TEKS YANG DIBERIKAN
....

Kasus-kasus di atas akan menjadi
pelajaran berharga bagi kita jika kita tidak hanya menimpakan kesalahan kepada
guru yang bersangkutan. Tapi juga kepada sekolah, bahkan orangtua siswa. Di
sini perlunya komunikasi yang baik antara orangtua murid dengan guru, aturan
yang tegas dari sekolah terhadap guru yang bersangkutan dan yang paling penting
sikap bijak seorang guru dalam menghadapi kesalahan anak didik.
Berangkat dari pemaparan di atas,
makalah ini akan mengulas tentang pengertian hukuman, dasar, tujuan, macam,
syarat, tahapan, dan dampak negatif maupun positif pemberian hukuman dalam
pendidikan Islam.
B. PEMBAHASAN
1.
Pengertian Hukuman dalam Pendidikan
Islam
Dalam teori belajar (learning theory)
yang banyak dianut oleh para behaviorist, hukuman (punishment)
adalah sebuah cara untuk mengarahkan sebuah tingkah laku agar sesuai dengan
tingkah laku yang diharapkan.[7] Dalam hal ini, hukuman diberikan
ketika sebuah tingkah laku yang tidak diharapkan ditampilkan oleh orang yang
bersangkutan atau orang yang bersangkutan tidak memberikan respon atau tidak
menampilkan sebuah tingkah laku yang diharapkan.
Sebagai contoh, di sekolah-sekolah
berkelahi adalah sebuah tingkah laku yang tidak diharapkan dan jika tingkah
laku ini dilakukan oleh seorang siswa maka salah satu cara untuk menghilangkan
tingkah laku itu adalah dengan hukuman. Selain itu, mengerjakan tugas sekolah
adalah sebuah tingkah laku yang diharapkan, dan jika seorang siswa lalai dan
tidak mengerjakan tugas sekolah maka agar siswa itu dapat menampilkan tingkah
laku yang diharapkan maka hukuman adalah satu cara yang digunakan untuk
mengatasinya.

....

DATA YANG DIBERIKAN
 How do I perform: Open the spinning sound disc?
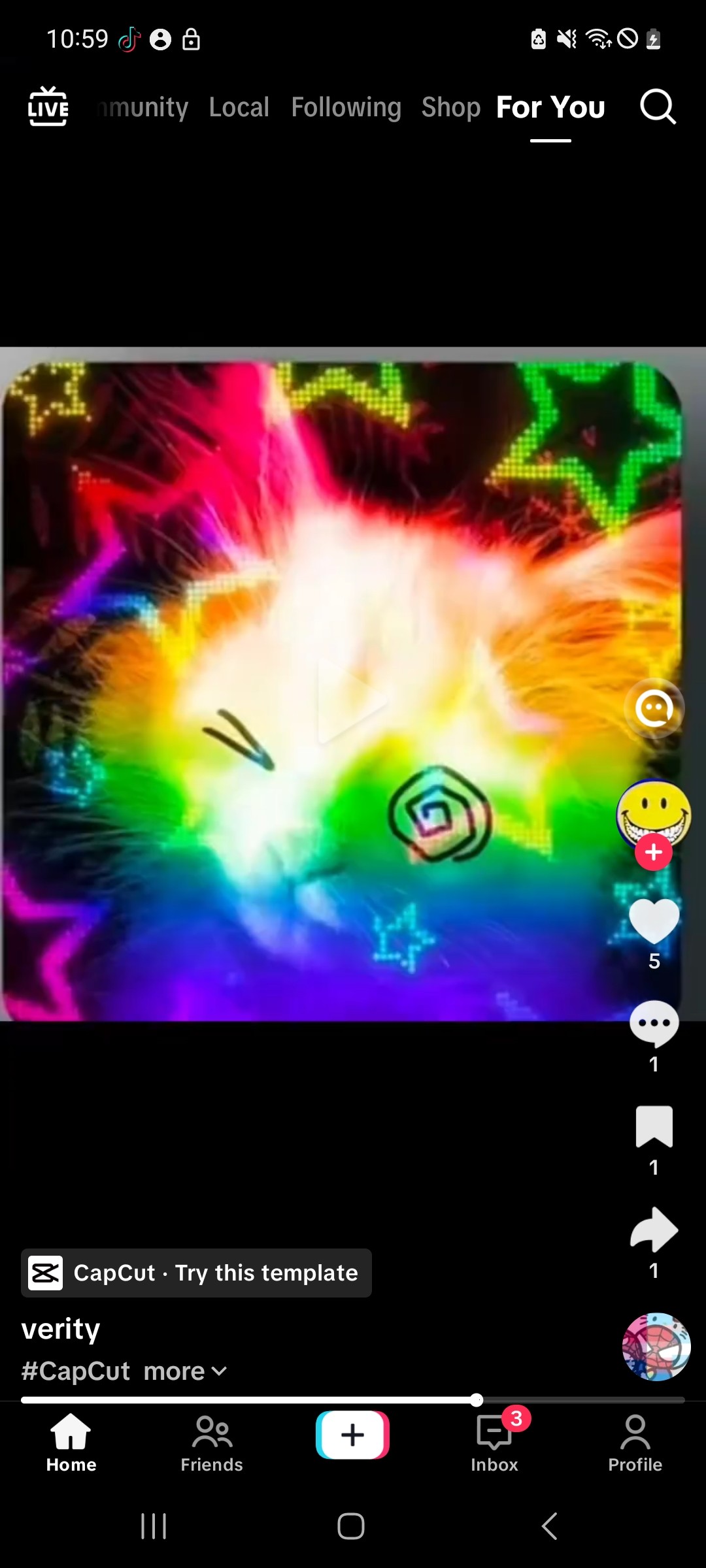656,1347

....

Ulangi kata demi kata bagian teks tentang hukuman dalam pendidikan Islam, mulai dari "Berangkat dari pemaparan" sampai dengan "belajar (learning theory)", dan sertakan kedua ujungnya.

HASIL LENGKAP
Berangkat dari pemaparan di atas,
makalah ini akan mengulas tentang pengertian hukuman, dasar, tujuan, macam,
syarat, tahapan, dan dampak negatif maupun positif pemberian hukuman dalam
pendidikan Islam.
B. PEMBAHASAN
1.
Pengertian Hukuman dalam Pendidikan
Islam
Dalam teori belajar (learning theory)